張海婧，周琬琪，張 翼，金 晶，陳曉光

銀屑病是一種易復發(fā)的慢性皮膚病，其發(fā)病與遺傳因素、內(nèi)分泌障礙及免疫功能異常等有關，但至今尚無明確定論［1，2］，根治性治療仍是一個難題。這除了與其發(fā)病機制復雜有關外，缺乏系統(tǒng)的、快速的篩選和評價治療藥物的動物模型也是制約對該病深入研究的一個重要原因。目前已有一些動物模型被用于銀屑病的機制研究和藥物篩選，如鼠尾模型、誘發(fā)性動物模型、皮損移植模型、自發(fā)性或基因突變鼠動物模型、轉(zhuǎn)基因鼠動物模型和免疫模型等，但均有一定缺陷。例如，只模擬銀屑病的部分病理特征，造模周期長，費用昂貴，不適合大量、快速篩選藥物等［3-6］。十二烷基硫酸鈉(sodium dodecyl sulfate，SDS)是一種實驗常用的試劑，常被用來作為一種普通的皮膚刺激劑［7，8］。本研究擬利用SDS 建立一種簡單、快速的銀屑病動物模型。

1 材料與方法

1.1 實驗動物 清潔級昆明小鼠，體重30～35 g，雌雄各半。來源:中國醫(yī)學科學院實驗動物研究所動物繁育中心［合格證號:SCXK(京)2009-0007］。

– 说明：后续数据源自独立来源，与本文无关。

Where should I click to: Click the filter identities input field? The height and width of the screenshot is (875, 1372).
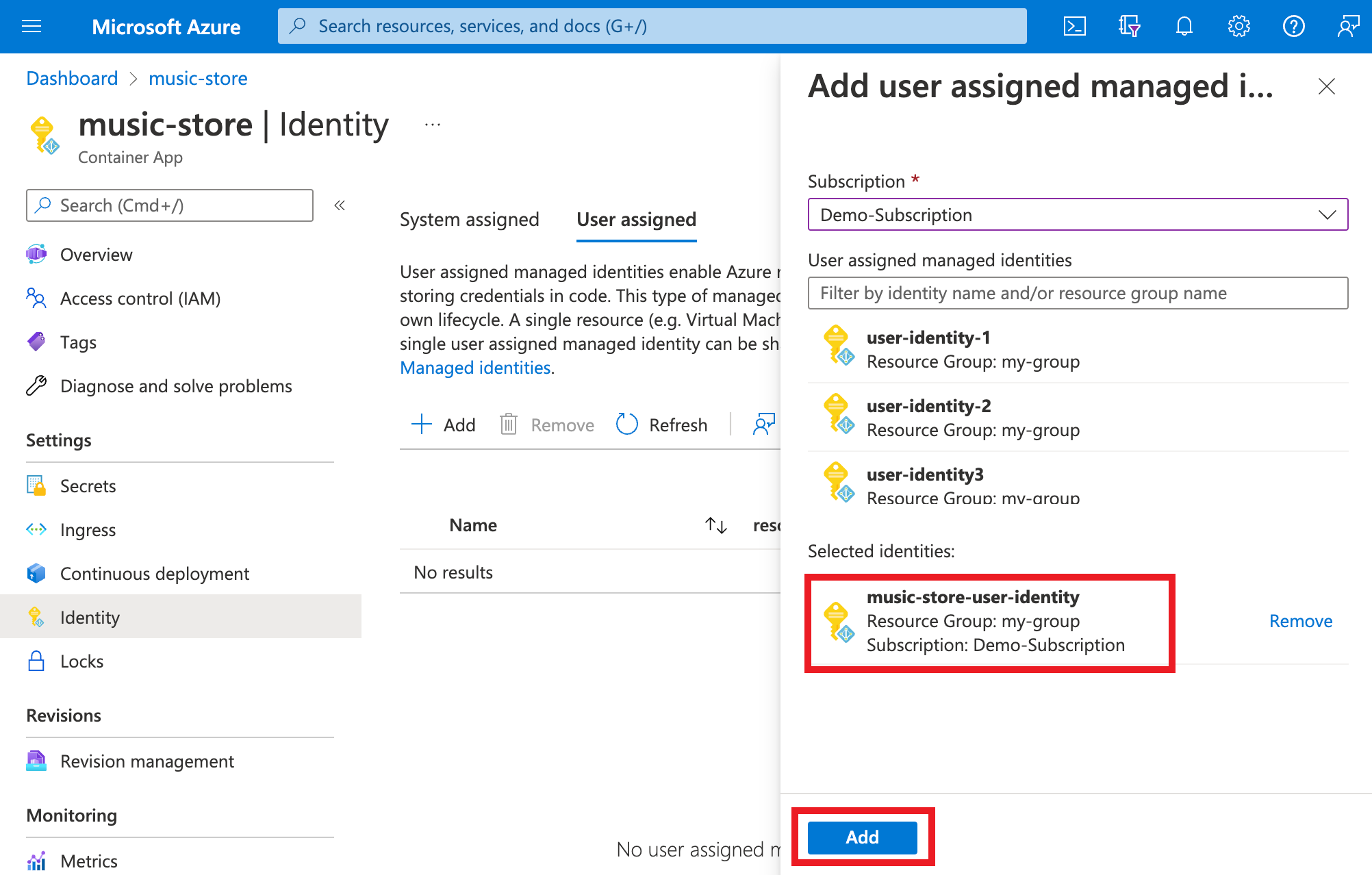(1078, 293)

1.2 實驗試劑 SDS 購自北京索萊寶科技有限公司。蛋白激酶C β(PKCβ)、白介素1β(IL-1 β)、白介素17(IL-17)、白介素23(IL-23)和腫瘤壞死因子α(TNF-α)抗體購自Santa Cruz 公司。ECL發(fā)光液購自北京普利萊公司。

1.3 動物實驗方法 取昆明小鼠16 只，隨機分為2組，8 只為模型組，8 只為對照組。實驗前1 d 全部小鼠背部皮膚去毛。處理方法:10% SDS 2 ml 均勻涂抹模型組小鼠背部皮膚3 cm2，1次/d，共7 d。對照組小鼠給予蒸餾水同樣涂抹7 d。第8 天眼眶取血后脫頸處死全部小鼠。檢測指標包括游標卡尺測量小鼠涂抹區(qū)皮膚厚度，同時觀察皮膚性狀［9］;取小鼠涂抹區(qū)皮膚，用甲醛溶液固定后做病理檢查;Western-blot 法測血清中相關免疫因子的變化情況。

1.4 Western-blot 檢測 采用Brandford 法測定血清蛋白濃度。配制5%的濃縮膠及10%的分離膠。各取含相同蛋白濃度的血清與5 ×SDS 上樣緩沖液混合后，煮沸5 min，冷卻后上樣。電泳結(jié)束后濕轉(zhuǎn)法轉(zhuǎn)移至PVDF 膜上。用TBST(0.1% Tween-20;10 mmol/L Tris-Cl，pH7.5;3% BSA ;150 mmol/L NaCl)4℃封閉非特異結(jié)合位點過夜。用TBST 液洗膜，10 min/次×3次。將膜與稀釋的一抗(1∶500)室溫孵育3 h，TBST 液洗膜，10 min/次×3次。將膜移入二抗(1∶1000 稀釋)，室溫反應2 h。TBST 液洗膜，10 min/次，×3次。將膜平放，滴加發(fā)光液，F(xiàn)uJifilm 化學發(fā)光儀呈像PKCβ、IL-1 β、IL-17、IL-23和TNF-α 等蛋白的表達情況。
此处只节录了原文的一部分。